What’s in an A-level score? The new floor targets for post 16

Chris Husbands

The government is currently looking long and hard at the school accountability framework. In February, it published a thoughtful consultation document on Key Stage 4 accountability, and a similar document on Key Stage 2 is expected shortly: the headline performance measures for schools have always been the Key Stage 2 expectations for primary schools and the Key Stage 4 measures for secondary schools: the focus on Level 4 performance (at Key Stage 2) and threshold GCSE performance at grades C and above (at Key Stage 4) have simultaneously focused minds and energy whilst at the same time driving some behaviours in schools which mean that resource and effort is focused on marginal performance at critical boundaries. Nonetheless, the focus on floor targets has been a powerful driver for improved performance, especially in English and Mathematics.

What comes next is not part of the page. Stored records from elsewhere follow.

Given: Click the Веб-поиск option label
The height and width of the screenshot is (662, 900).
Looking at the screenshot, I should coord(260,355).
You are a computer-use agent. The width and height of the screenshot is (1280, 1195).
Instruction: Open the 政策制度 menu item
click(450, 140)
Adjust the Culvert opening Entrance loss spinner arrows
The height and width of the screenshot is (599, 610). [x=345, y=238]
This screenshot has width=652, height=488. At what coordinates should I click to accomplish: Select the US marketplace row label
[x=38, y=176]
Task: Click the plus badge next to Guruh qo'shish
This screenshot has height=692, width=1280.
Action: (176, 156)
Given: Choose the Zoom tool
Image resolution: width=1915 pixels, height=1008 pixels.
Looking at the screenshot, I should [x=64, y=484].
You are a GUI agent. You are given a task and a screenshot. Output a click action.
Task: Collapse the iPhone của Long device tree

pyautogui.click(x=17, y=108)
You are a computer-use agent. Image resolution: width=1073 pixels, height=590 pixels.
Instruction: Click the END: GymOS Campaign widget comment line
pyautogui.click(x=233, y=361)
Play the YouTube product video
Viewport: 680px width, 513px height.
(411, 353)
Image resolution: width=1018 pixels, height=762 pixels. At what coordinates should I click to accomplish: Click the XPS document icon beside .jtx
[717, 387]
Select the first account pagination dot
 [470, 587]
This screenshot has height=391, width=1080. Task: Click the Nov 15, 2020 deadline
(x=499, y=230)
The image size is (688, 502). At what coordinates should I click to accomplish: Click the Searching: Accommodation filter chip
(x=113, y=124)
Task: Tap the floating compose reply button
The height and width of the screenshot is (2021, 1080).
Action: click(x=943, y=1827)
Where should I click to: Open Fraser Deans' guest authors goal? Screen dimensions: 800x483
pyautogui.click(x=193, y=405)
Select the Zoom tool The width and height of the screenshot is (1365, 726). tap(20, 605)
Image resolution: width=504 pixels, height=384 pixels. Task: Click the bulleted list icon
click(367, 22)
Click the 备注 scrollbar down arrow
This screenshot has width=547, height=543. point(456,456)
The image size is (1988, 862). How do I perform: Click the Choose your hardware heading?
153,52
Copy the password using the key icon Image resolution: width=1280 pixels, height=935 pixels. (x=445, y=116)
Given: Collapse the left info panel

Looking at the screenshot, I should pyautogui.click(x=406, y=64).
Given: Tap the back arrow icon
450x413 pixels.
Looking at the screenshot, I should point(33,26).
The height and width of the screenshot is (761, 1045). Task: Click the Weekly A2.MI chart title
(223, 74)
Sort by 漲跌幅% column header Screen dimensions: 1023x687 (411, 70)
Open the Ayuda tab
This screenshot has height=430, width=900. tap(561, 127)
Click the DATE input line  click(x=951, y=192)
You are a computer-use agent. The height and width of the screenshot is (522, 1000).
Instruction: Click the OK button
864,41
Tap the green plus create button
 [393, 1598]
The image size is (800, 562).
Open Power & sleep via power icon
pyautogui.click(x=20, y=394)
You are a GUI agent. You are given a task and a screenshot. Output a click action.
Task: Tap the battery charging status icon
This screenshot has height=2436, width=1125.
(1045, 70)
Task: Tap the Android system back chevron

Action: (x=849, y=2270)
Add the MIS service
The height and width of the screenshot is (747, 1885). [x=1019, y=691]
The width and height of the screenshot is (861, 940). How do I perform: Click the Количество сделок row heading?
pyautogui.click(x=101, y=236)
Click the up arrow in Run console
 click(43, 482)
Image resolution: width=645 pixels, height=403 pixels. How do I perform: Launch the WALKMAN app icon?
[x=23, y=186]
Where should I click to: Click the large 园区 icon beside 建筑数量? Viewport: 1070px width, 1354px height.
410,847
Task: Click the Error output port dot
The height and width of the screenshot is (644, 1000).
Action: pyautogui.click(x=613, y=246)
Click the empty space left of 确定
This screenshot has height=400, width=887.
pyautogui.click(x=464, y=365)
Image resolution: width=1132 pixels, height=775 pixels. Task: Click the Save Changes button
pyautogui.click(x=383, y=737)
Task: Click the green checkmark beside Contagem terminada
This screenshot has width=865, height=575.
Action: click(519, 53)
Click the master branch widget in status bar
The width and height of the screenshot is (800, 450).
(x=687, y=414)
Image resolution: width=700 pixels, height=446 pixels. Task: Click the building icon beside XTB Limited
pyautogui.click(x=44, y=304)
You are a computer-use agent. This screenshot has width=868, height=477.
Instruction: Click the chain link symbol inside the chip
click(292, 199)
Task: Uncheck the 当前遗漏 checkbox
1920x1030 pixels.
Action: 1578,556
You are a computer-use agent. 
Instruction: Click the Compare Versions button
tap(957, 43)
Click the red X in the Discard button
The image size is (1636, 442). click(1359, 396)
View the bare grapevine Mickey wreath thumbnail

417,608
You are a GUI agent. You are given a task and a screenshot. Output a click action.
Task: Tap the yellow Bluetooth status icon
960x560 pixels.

With little fanfare, the government has now published minimum performance standards for ‘Key Stage 5’ – that is, for 16-19 providers. The performance standards are long overdue: there is too much poor and often unviable provision at 16-19, and comparatively little sustained scrutiny of performance across the sector. The government is right to develop common expectations covering schools and colleges, and to try to develop indicators which assess performance in A-Levels and other academic and vocational qualifications taken at level 3. But at the same time that it is consulting intelligently about key stage 4 accountability, it appears to have developed indicators which will drive some perverse behaviours at key stage 5. The KS5 minimum standard will describe a school sixth form or college as underperforming if its results show that fewer than 40 per cent of students achieve an average point score per entry in academic or vocational qualifications equal to the fifth percentile of providers nationally.

The key flaw is simple, but technical. The current KS5 performance tables present two sets of data on institutions’ achievement: an average points score per student, and an average points score per entry. The points score is derived from the national points tariff – 300 points for an A* at A-level, 270 for an A, 240 for a B and so on, and a parallel tariff for approved vocational qualifications. However, the KS5 minimum standard is set at an average points score per entry, not per student. The perverse incentives can be easily illustrated: imagine a student predicted to score CCE at A-level. She has an average points score per entry of 190 (570/3). But if the school were to counsel her to drop the subject in which she is predicted an E, her average score per entry rises to 210: the measure has shifted, but the performance of the school or college has not. In this instance, it’s not clear that the interests of the student (narrowing her curriculum) are best served by the tactic which is in the best interests of the institution. Of course, this is based on a single case, but some institutions are managing very small cohorts: almost 600 institutions have cohorts of less than 125 students. Given the indicator – the points score secured by fewer than 40% – institutional behaviour of this sort could make a difference.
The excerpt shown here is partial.